→ What to do:
Could you retype, exactly as written, every line from the top of the records through the line that contains "has height=838, width=735."?

→ Saved entries:

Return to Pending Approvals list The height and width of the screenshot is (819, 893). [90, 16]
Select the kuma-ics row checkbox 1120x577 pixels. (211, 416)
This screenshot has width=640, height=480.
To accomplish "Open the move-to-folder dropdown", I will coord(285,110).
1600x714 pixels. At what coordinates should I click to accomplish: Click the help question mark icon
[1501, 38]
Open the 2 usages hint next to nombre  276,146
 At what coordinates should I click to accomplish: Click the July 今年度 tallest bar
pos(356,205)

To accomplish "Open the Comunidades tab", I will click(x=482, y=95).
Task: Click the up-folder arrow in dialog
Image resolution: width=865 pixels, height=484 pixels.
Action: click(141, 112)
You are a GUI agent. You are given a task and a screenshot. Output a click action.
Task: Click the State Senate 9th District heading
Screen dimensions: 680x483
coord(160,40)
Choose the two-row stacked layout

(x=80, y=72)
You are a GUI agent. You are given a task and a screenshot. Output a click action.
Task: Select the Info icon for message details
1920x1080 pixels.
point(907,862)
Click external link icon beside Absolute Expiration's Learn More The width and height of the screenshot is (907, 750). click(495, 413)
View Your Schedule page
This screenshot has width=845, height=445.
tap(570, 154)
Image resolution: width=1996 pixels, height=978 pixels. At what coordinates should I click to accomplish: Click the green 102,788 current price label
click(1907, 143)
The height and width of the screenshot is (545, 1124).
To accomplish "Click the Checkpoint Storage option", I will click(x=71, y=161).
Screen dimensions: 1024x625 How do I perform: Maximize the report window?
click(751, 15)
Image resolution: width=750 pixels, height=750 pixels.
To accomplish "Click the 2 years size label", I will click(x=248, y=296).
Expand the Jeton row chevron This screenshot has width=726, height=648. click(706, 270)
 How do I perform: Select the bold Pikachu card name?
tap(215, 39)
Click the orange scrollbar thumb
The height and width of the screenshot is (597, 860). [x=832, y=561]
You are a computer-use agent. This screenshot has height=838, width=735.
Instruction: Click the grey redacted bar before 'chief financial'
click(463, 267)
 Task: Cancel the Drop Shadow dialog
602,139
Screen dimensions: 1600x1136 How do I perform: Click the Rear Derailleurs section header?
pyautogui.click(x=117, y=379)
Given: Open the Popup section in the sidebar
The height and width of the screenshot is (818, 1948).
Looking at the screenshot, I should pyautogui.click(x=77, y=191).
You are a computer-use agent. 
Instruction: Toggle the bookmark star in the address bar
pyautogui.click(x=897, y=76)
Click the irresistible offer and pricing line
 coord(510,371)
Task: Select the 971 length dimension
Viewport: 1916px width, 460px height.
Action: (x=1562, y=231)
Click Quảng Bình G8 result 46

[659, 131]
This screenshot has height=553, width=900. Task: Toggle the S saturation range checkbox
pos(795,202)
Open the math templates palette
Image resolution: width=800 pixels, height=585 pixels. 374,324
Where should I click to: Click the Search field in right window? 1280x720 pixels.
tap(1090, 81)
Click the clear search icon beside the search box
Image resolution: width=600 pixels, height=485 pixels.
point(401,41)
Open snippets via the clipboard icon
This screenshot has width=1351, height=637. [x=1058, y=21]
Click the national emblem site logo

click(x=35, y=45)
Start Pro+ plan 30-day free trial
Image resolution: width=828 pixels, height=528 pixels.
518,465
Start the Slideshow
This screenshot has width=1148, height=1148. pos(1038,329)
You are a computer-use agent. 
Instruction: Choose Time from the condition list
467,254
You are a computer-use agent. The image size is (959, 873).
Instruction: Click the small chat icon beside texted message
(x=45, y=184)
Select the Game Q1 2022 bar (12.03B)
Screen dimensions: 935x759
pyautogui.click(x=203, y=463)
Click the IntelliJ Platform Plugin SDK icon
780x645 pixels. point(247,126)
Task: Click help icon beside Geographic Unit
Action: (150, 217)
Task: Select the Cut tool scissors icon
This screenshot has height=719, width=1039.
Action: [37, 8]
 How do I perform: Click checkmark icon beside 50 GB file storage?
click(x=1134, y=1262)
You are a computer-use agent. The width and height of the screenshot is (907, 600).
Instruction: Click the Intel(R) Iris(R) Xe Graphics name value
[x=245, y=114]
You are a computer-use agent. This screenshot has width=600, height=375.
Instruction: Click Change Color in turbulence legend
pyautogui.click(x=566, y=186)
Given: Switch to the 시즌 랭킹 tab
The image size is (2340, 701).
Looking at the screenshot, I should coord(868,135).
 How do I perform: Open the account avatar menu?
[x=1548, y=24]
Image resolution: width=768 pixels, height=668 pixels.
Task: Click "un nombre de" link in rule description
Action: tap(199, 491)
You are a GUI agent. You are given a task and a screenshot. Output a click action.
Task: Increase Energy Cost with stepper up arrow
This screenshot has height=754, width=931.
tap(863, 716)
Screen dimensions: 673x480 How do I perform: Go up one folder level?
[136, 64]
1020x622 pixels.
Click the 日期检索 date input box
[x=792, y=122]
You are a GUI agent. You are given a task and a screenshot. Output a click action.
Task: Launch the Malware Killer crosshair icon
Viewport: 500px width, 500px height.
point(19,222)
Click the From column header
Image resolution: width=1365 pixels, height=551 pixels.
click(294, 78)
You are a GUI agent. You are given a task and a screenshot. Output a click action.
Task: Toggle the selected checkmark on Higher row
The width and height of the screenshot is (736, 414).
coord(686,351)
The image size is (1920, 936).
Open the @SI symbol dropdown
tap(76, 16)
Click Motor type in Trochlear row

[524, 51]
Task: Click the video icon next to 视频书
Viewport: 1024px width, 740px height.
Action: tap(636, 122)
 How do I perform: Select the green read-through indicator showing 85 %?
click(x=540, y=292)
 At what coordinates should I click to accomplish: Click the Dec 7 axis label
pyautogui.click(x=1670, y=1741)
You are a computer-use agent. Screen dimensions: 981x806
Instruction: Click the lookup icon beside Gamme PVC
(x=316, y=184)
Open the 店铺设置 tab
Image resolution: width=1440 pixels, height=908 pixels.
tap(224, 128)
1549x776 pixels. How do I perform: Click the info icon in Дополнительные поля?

→ Output below:
Return to Pending Approvals list The height and width of the screenshot is (819, 893). [90, 16]
Select the kuma-ics row checkbox 1120x577 pixels. (211, 416)
This screenshot has width=640, height=480.
To accomplish "Open the move-to-folder dropdown", I will coord(285,110).
1600x714 pixels. At what coordinates should I click to accomplish: Click the help question mark icon
[1501, 38]
Open the 2 usages hint next to nombre  276,146
 At what coordinates should I click to accomplish: Click the July 今年度 tallest bar
pos(356,205)

To accomplish "Open the Comunidades tab", I will click(x=482, y=95).
Task: Click the up-folder arrow in dialog
Image resolution: width=865 pixels, height=484 pixels.
Action: click(141, 112)
You are a GUI agent. You are given a task and a screenshot. Output a click action.
Task: Click the State Senate 9th District heading
Screen dimensions: 680x483
coord(160,40)
Choose the two-row stacked layout

(x=80, y=72)
You are a GUI agent. You are given a task and a screenshot. Output a click action.
Task: Select the Info icon for message details
1920x1080 pixels.
point(907,862)
Click external link icon beside Absolute Expiration's Learn More The width and height of the screenshot is (907, 750). click(495, 413)
View Your Schedule page
This screenshot has width=845, height=445.
tap(570, 154)
Image resolution: width=1996 pixels, height=978 pixels. At what coordinates should I click to accomplish: Click the green 102,788 current price label
click(1907, 143)
The height and width of the screenshot is (545, 1124).
To accomplish "Click the Checkpoint Storage option", I will click(x=71, y=161).
Screen dimensions: 1024x625 How do I perform: Maximize the report window?
click(751, 15)
Image resolution: width=750 pixels, height=750 pixels.
To accomplish "Click the 2 years size label", I will click(x=248, y=296).
Expand the Jeton row chevron This screenshot has width=726, height=648. click(706, 270)
 How do I perform: Select the bold Pikachu card name?
tap(215, 39)
Click the orange scrollbar thumb
The height and width of the screenshot is (597, 860). [x=832, y=561]
You are a computer-use agent. This screenshot has height=838, width=735.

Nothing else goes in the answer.